Don't Tell Me I'm "Lucky"
I remember watching an episode of Criminal Minds years ago. There was a girl who had been assaulted. One of the techs made a comment about how the girl was lucky. Her injuries were minor.
One of the main characters retorted back, “Do me a favour. Don’t tell her that she’s lucky.”
And that’s just it. We shouldn’t be pressured into being grateful we’ve survived our abuse. We shouldn’t have to be grateful they let us live, or our injuries were “relatively minor.” We shouldn’t have to be grateful we were left alive. We shouldn’t be told we’re lucky because “at least it was over quickly.” Or any number of circumstances.
It’s important to mention that some survivors cope by thinking about how it could be worse, and that’s valid. But it’s up to survivors to drive their own narrative and not someone else forcing it on them. How a survivor chooses to talk about their experience is up to them entirely. It’s possible that it is genuinely helpful for them, but even if it isn’t, it’s still up to them to decide how they want to proceed.

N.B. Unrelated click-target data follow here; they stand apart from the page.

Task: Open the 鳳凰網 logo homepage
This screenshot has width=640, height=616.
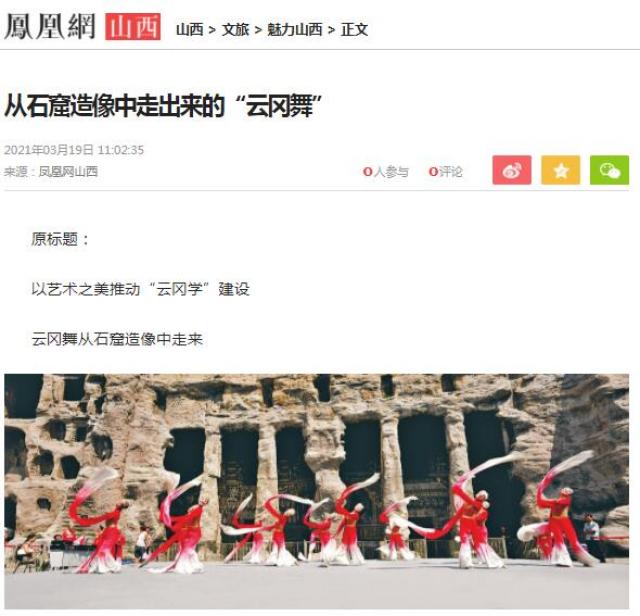Action: 50,27
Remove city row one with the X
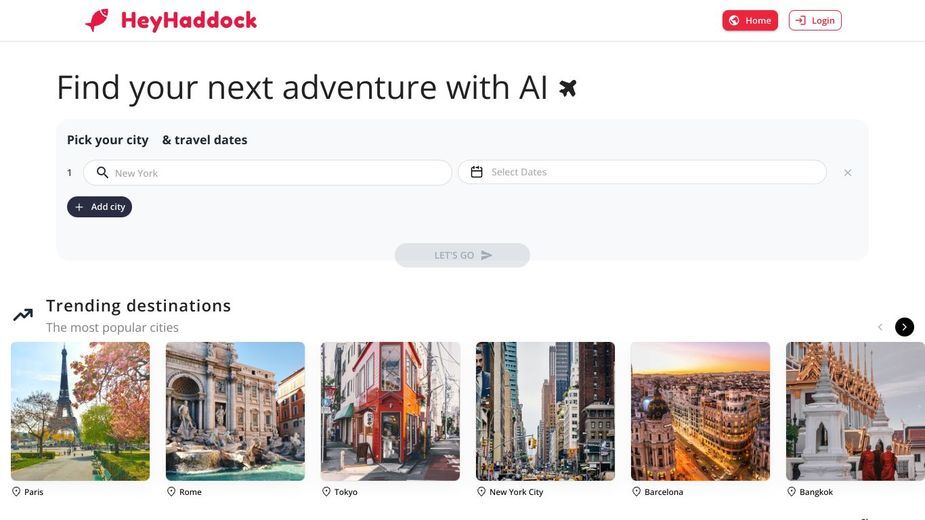This screenshot has width=925, height=520. [847, 172]
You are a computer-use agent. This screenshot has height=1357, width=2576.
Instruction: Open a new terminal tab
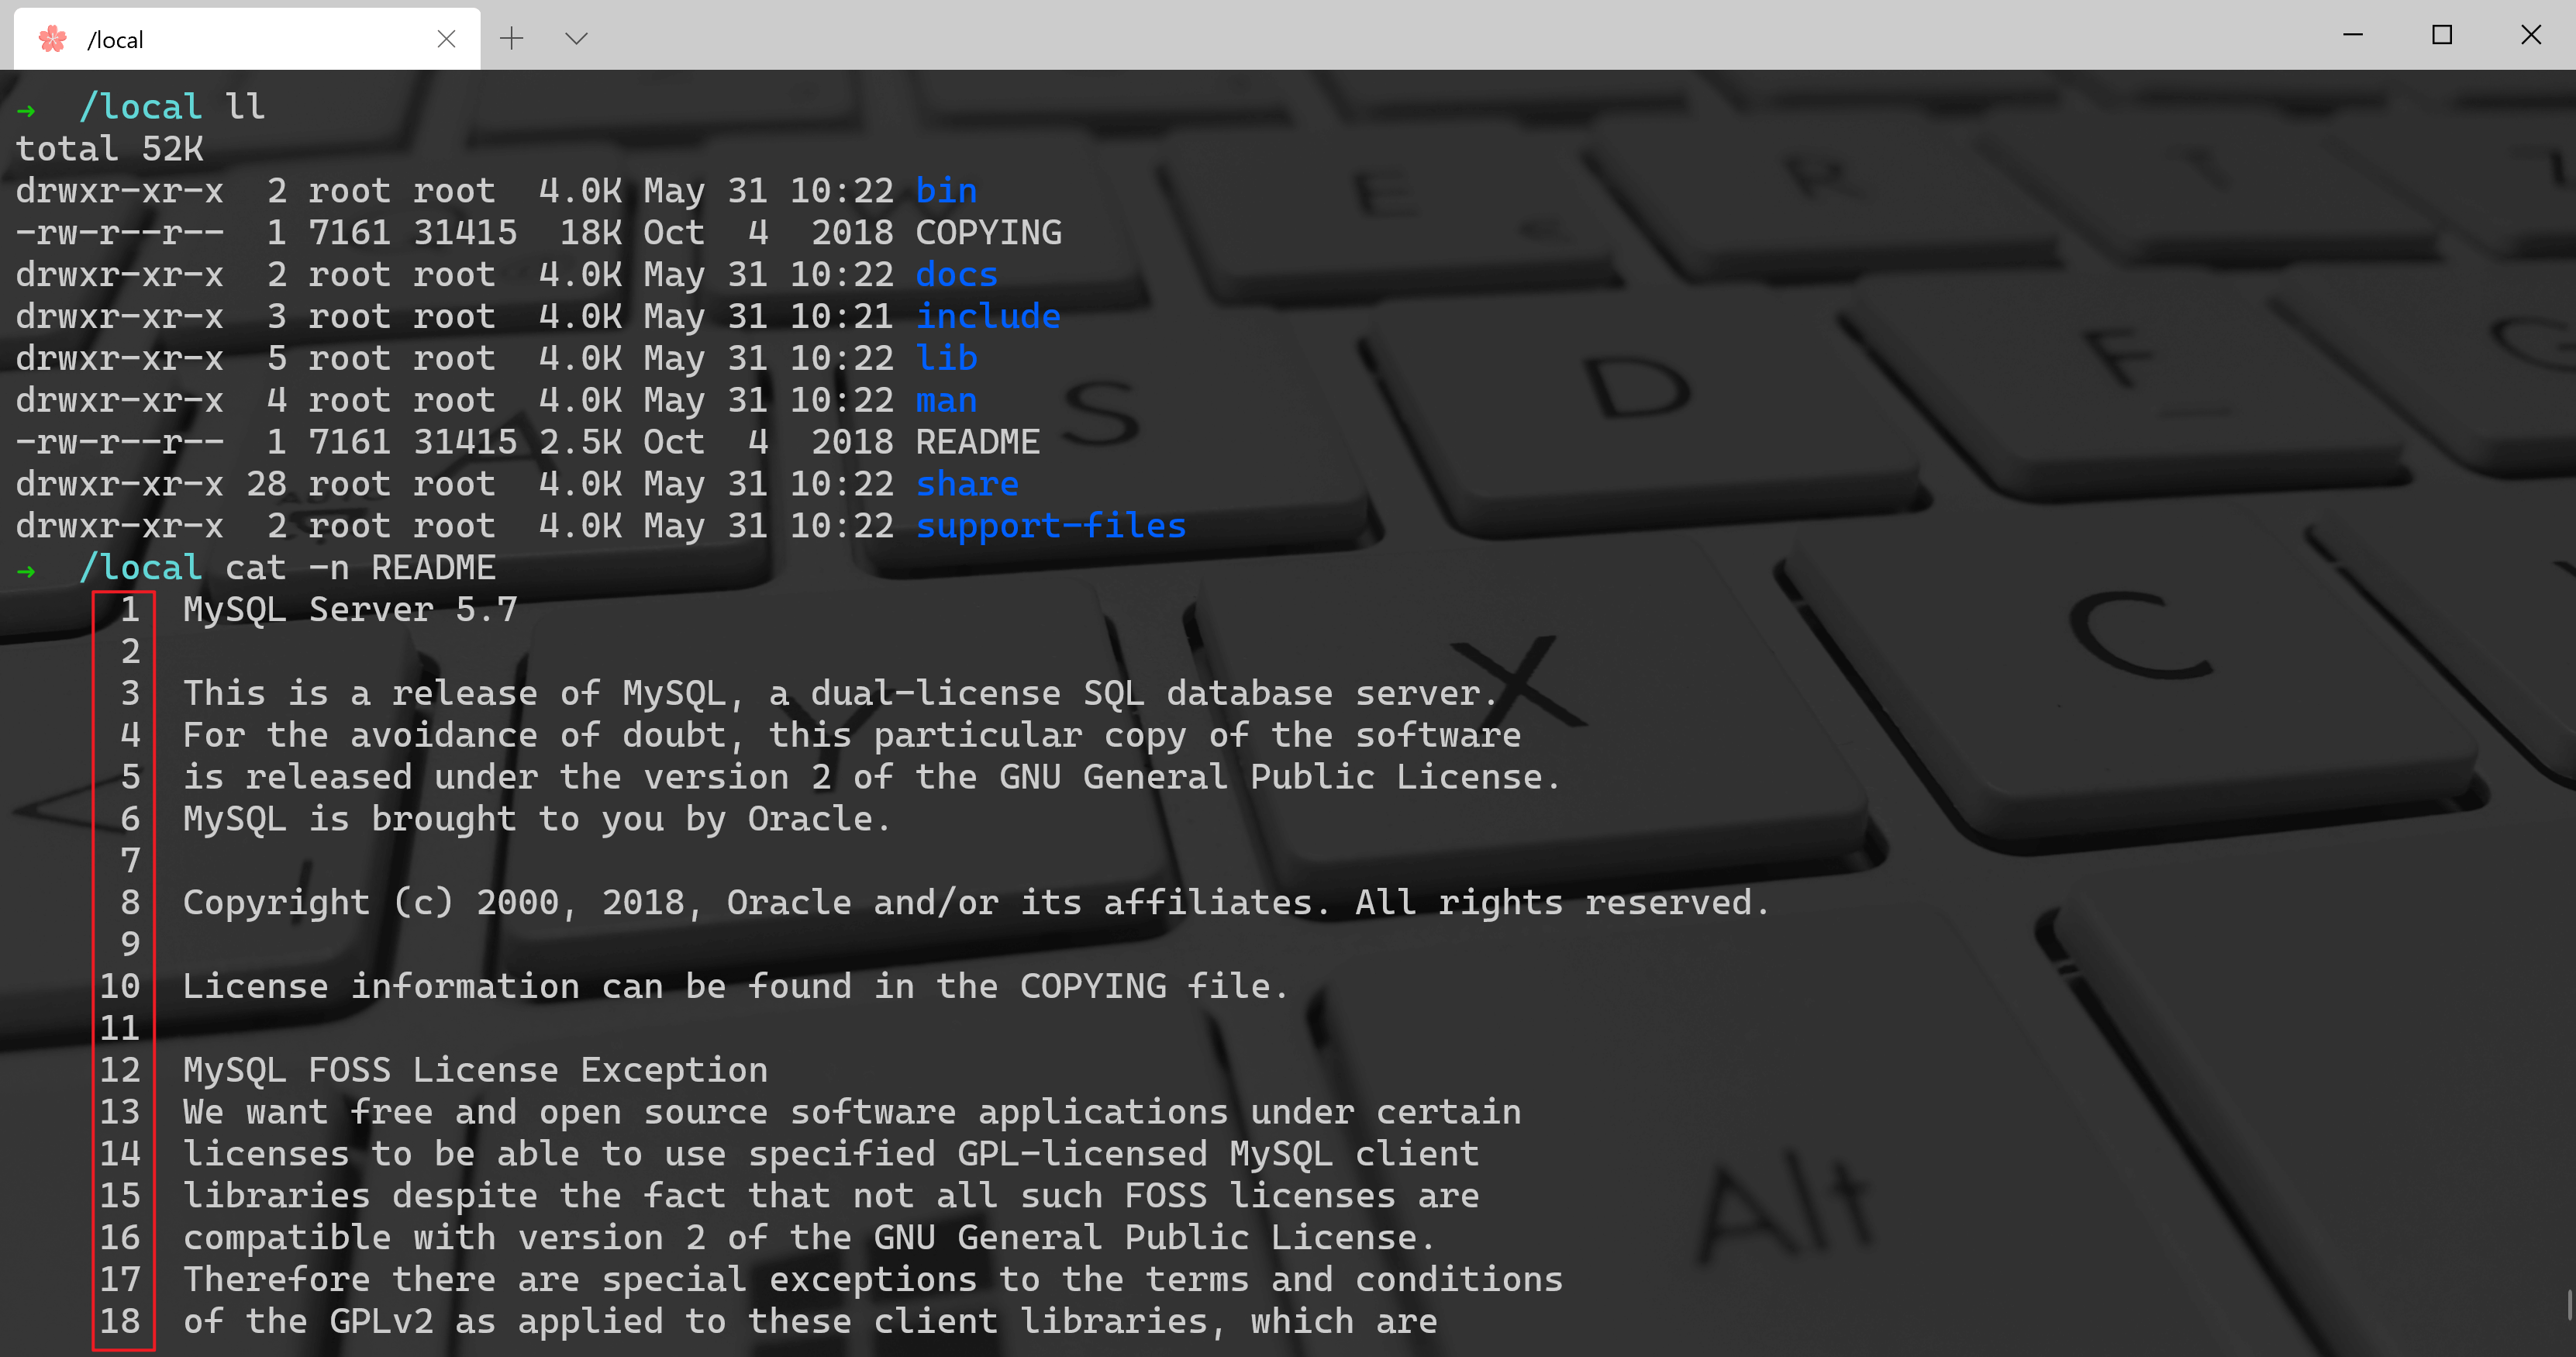(511, 39)
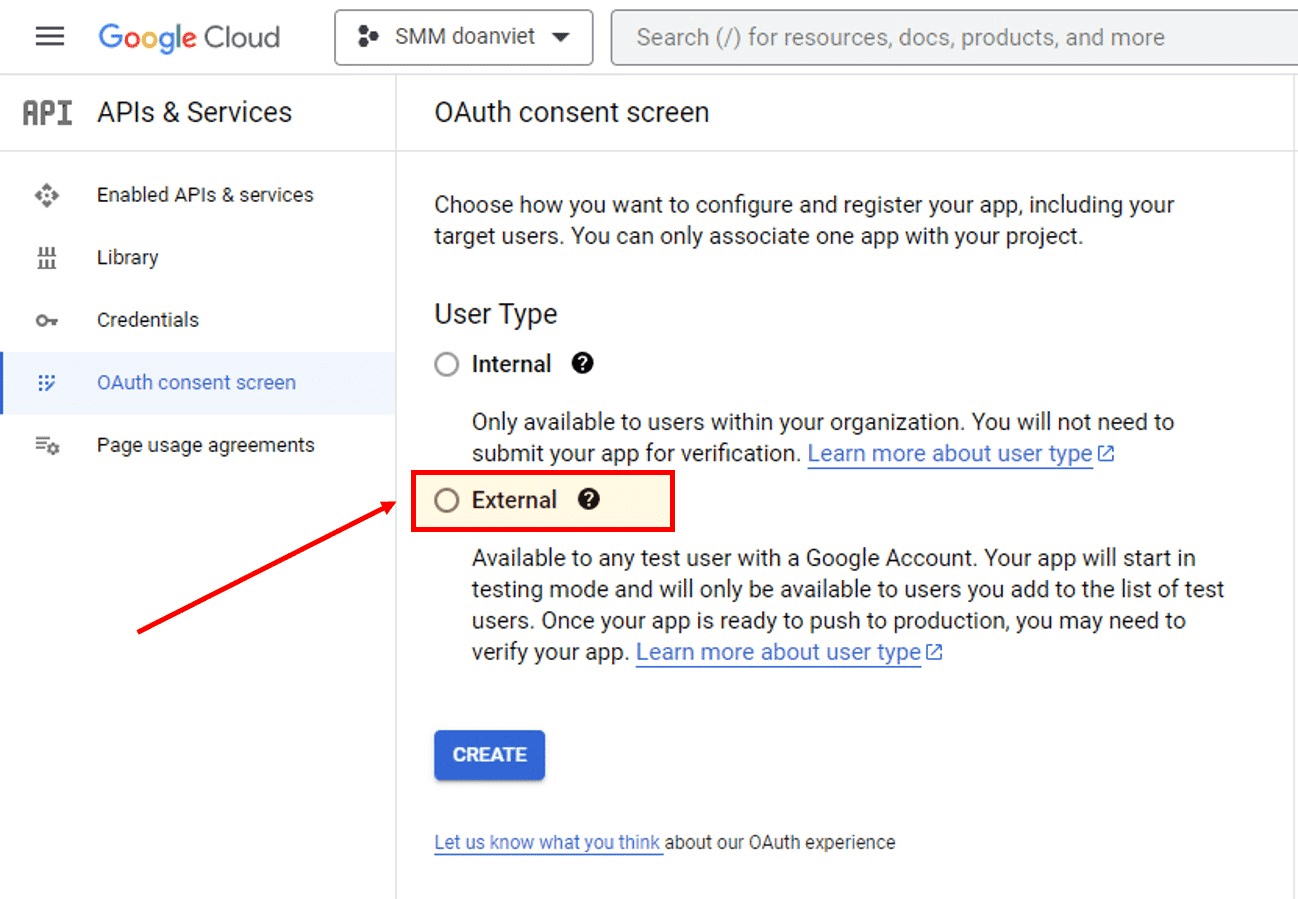Click help icon next to External
Viewport: 1298px width, 899px height.
click(589, 499)
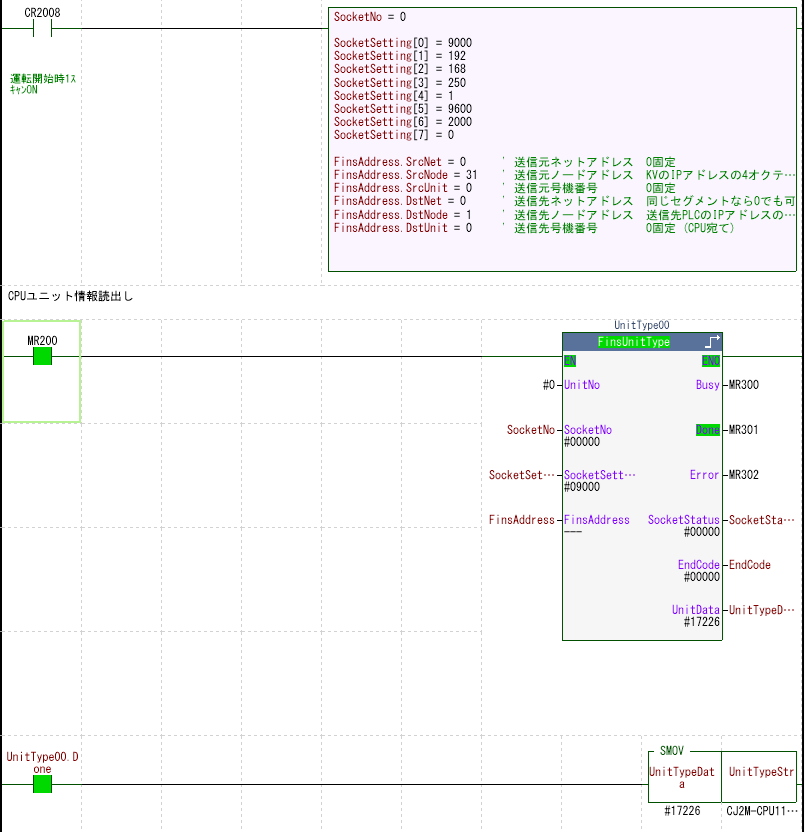
Task: Click the UnitType00.Done contact symbol
Action: 42,784
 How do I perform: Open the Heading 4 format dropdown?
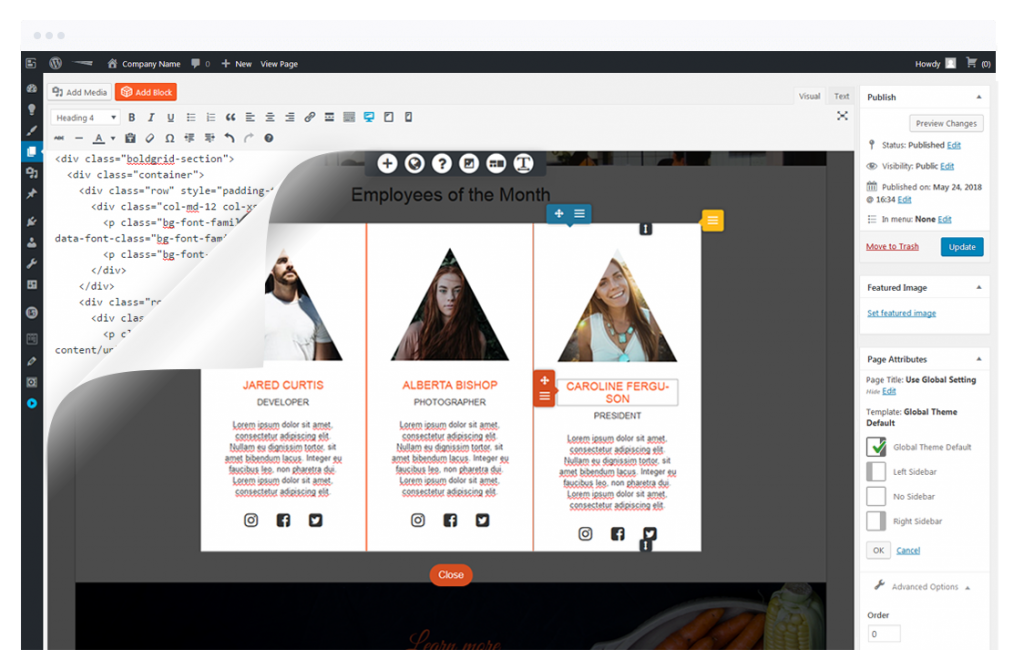point(85,118)
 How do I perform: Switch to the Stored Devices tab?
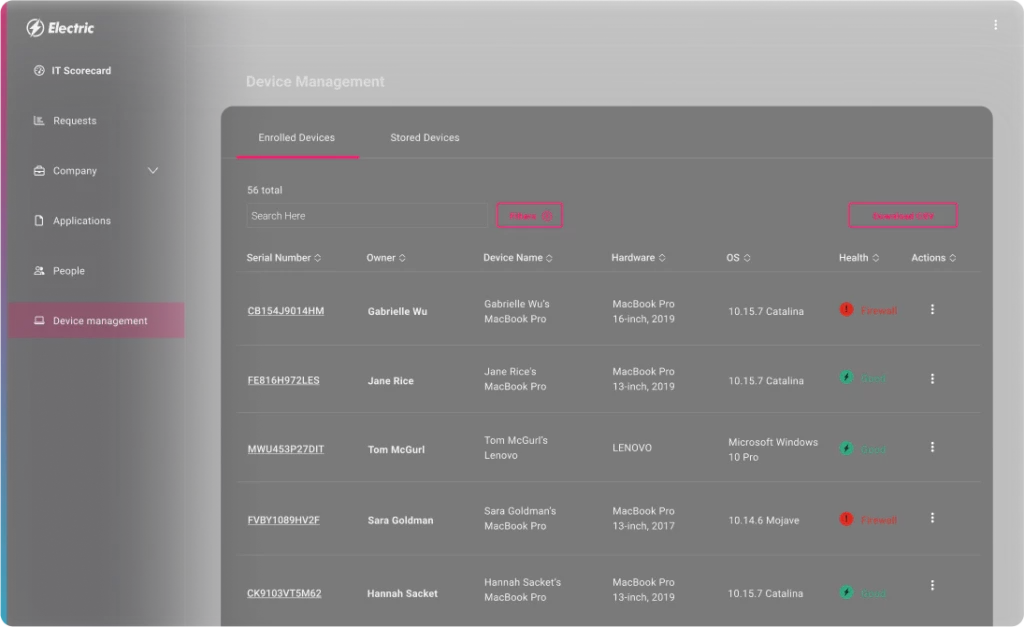point(424,137)
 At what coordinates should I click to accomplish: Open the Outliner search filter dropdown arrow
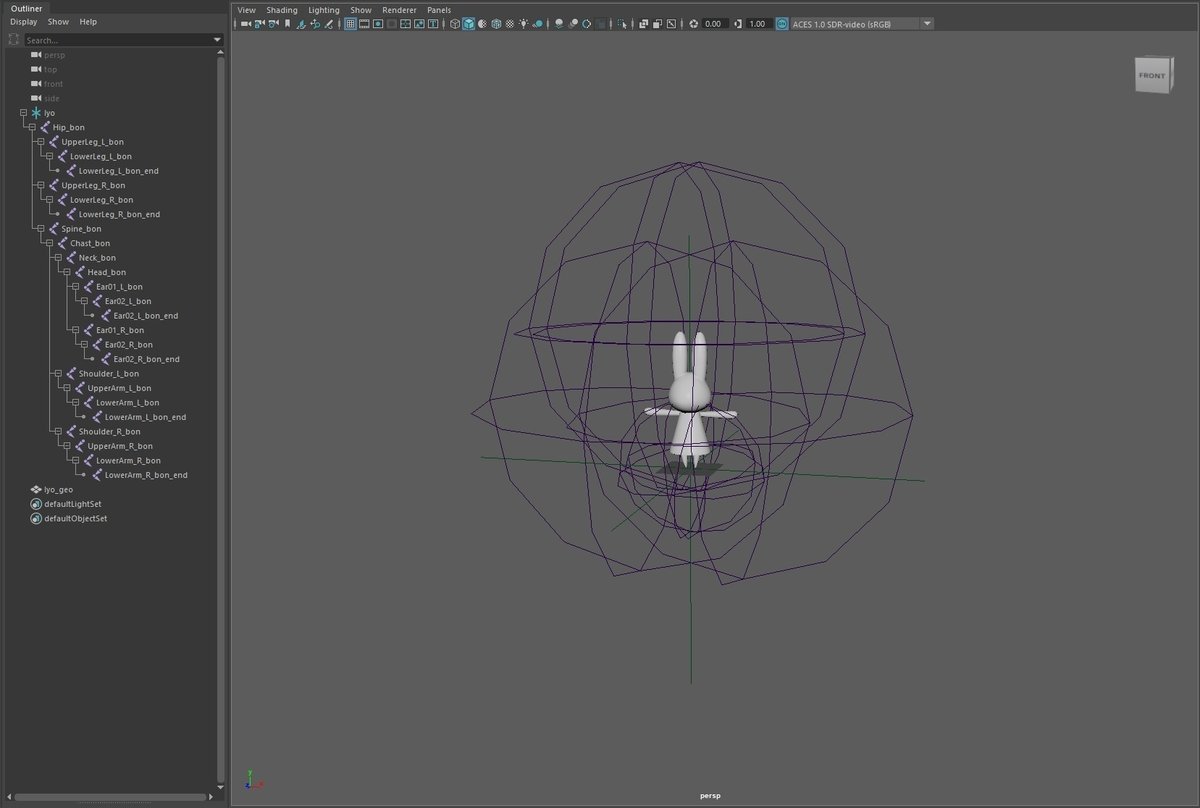[217, 40]
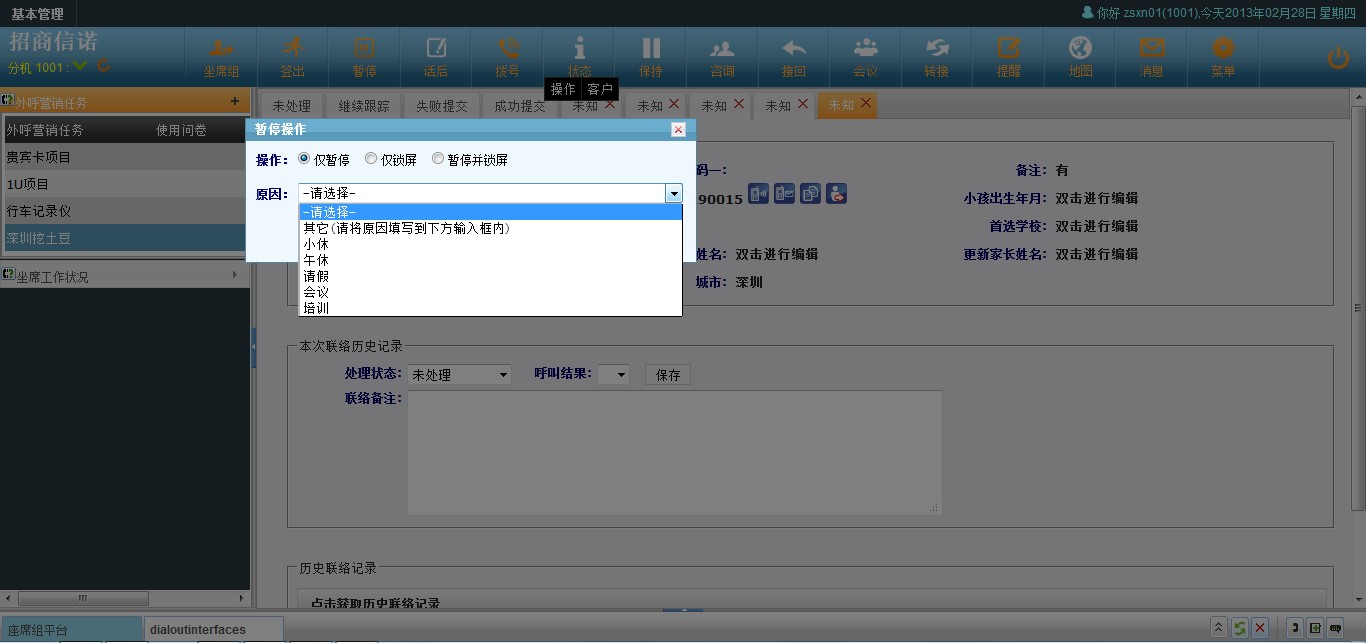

Some survivors invalidate themselves in order to compartmentalize or to appease others. Some are minimizing their experience or even are showing some level of denial when they talk about being “lucky”. But if they aren’t saying something for the “right” reasons, it is still their experience and they get to decide how they want to talk about it, not someone else. It’s also not up to anyone else to decide what is “helpful” for someone.
With that said, there is no “lucky” for some of us. And pushing this on survivors, in some ways, invalidates us. The truth is, it should have never happened to you. To us. It was awful and we didn’t deserve it.
Whether you were raped, abused, or sexually assaulted in any way. Whatever the circumstances, you don’t have to listen when people tell you that you’re lucky. What they should be saying to you is “I’m so sorry you had to go through that. You didn’t deserve it. And you are valid.”
You don’t need to be thankful your trauma wasn’t worse. You don’t need to compare what you went through to someone else.
Was I lucky when I spent hours sobbing on my bathroom floor after he’d assaulted me? After all, he left very little bruising.
Nobody can compare emotional scars, and no one should. Because that’s where it hits most people the most. I believe him being more violent wouldn’t have changed how I felt emotionally. After all, the pain came from the violation. He’d taken my body and made it his.
Trust me when I tell you that the majority of us already beat ourselves up inside. Telling ourselves that it could have been worse. That we don’t have a right to feel the way we feel, because there are people surviving that had it so much worse than we did.
A lot of us already invalidate ourselves, and don’t need someone else minimizing what we went through. I understand that, for the most part, people say this to try and get us to look on the bright side. And I don’t believe that should be pushed on us. It should be up to us when and if we have to see a bright side.
When someone comes to you, please do us all a favour, and don’t tell them that they’re lucky it wasn’t worse.